Shux, Canadian pennies already mingle freely if informally in USA coinage as it is anyway, not in massive volume but frequently enough so that getting 1 in change in unremarkable.

So lets recycle all those Canadian pennies down here in the USA.  Save Uncle Sam major money while paying Canada a little something for truckloads of coins it already decided are no longer worth anything up north. 

Win + win.

Waste not, want not.

-- Alan Cole, McLean (Fairfax County), Virginia, USA.​


----------



## Dori

Sounds like a great plan to me, Alan! I have to admit I'll miss our pennies.

Dori


----------



## BigRedOne

I visited Canada a couple of times many years ago when the exchange rate was favorable to the US dollar.  The first few days in Canada I started accumulating change until I stopped at a road side vegetable stand.  The guy running the stand coached me on giving him just a couple of coins and at that point I realized how to handle Canadian money.  After that I preferred the coins to the paper US currency.  
A few years later I was elated to see the US make a push for Dollar coins but unfortunately no one wanted to use them.  Come on US citizens it's time we start embracing the coins and get rid of the paper dollar.  I think you will find that it is easier to handle a one and two dollar coin verses a dollar bill.   However, with the widespread use of debit cards (which we didn't have back then) I wonder if we even need to carry cash any more so this whole coin vs. paper thing may be becoming a moot point.  I must say, though, that I found it quit amusing that the Canadian people made so much fun of their monetary system and even more so with their tax system.


----------



## am1

Why does Canada not just stop producing pennies but still allow their use.  Allow american pennies as well.


----------



## gnorth16

For the most part, I pay with debit or credit and rarely have coins.  If I do pay cash and they round up to the nearest nickel, I might be out $1-$2 per year at most.  Most people don't even want to carry them around and leave it in the "leave a penny take a penny" jar at the till.

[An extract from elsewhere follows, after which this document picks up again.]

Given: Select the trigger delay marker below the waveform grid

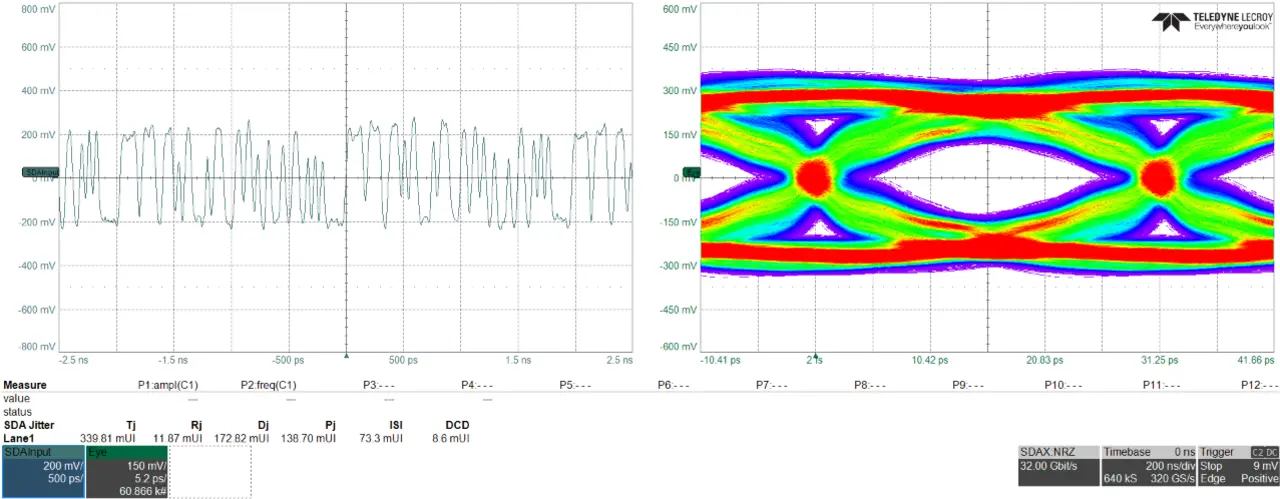Looking at the screenshot, I should (x=346, y=355).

If we are talking coins, why doesn't the US have a $1 or $2 coin?  Toll booths would be smoother!


----------



## AwayWeGo

*Makes Too Much Sense.*




gnorth16 said:


> If we are talking coins, why doesn't the US have a $1 or $2 coin?


The U.S. needs both $1 & $2 coins & should quit printing paper $1 & $2 bills. 

From what I understand, no other major national economy has a piece of paper money in circulation worth as little as the USA $1 bill.  

In countries like Japan, Canada, Great Britain, Germany, France, etc., they say the cheapest piece of paper money in circulation is worth somewhere in the neighborhood of $5. 

No reason I can think of that the U.S. sticks with low-value paper money denominations instead of replacing the lowest of the low with nicely designed coins. 

-- Alan Cole, McLean (Fairfax County), Virginia, USA.​


----------



## CarolF

AwayWeGo said:


> In countries like Japan, Canada, Great Britain, Germany, France, etc., they say the cheapest piece of paper money in circulation is worth somewhere in the neighborhood of $5.
> 
> -- Alan Cole, McLean (Fairfax County), Virginia, USA.​



Add Australia to that list.  Our $1 coin is 28 years old, our $2 coin was issued in 1988.  $5 is our lowest denomination of paper money.


----------



## Hornet441

am1 said:


> Why does Canada not just stop producing pennies but still allow their use.  Allow american pennies as well.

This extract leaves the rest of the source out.